ライブのあと、雨宮と春野の話を聞いた探偵団の推理が始まる。春野の話では、脅迫状は直接自宅のポストへ入っていたらしい。少し前までは、アイドルをヤメろといった文章のみの脅迫だった。それが最近では、カッターの刃が入っていたり、お決まりの藁人形だったりするらしい。

「犯人に繋がるヒントは2つ。1つ目は春野さんの家を知っている。2つ目は春野さんと雨宮さんが仲がいい事を知っているという点だ」
「1つ目は分かるけど、2つ目のことは?」
「この文見て。一番新しい脅迫状」
「同じ字を消していくと分かる。北極星に近づくなって…、北極星は、こぐま座のα星ポラリス…。雨宮さんに近づくなって意味になる」
「だから親しい春野さんに脅迫状を?」
「……二人の周りを調べてみよう」
「えぇ」

目線、間の取り方、表情と、三人の演技を見ているだけでも勉強になる。台本に書き込みをしながら、水沢はふっと息を吐いた。自分が出る場面は、今日はもうない。けれど次の現場までは時間があった。少しだけ、とマネージャーを説得し、現場に残らせてもらうことにした。

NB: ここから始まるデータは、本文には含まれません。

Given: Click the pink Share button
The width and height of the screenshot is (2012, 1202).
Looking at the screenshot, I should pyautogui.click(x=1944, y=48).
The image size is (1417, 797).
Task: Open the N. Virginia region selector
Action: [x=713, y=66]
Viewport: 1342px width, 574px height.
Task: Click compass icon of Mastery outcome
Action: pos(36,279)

このあと三人は残りのメンバーと協力しながら、周辺の捜索を始める。春野の事務所や雨宮の元同期など、知り合いにあたっていく。真相に近づいていく。

ゲストだからそこまで多くの出番はないし、あとは攫われるところとラストシーンくらいしか撮るところはない。昔の同期と一緒に撮るところはもう撮り終えている。でも作品に携わるものとして、見れるときには近くで見ていたかった。

もしかしたら、レオに似た彼の演技を、もっと間近で自分の目で見ていたいって、思ってるだけなのかもしれない。こじつけしてるだけなのかもしれないけど、もうどっちか真意かなんて、自分でもわからなかった。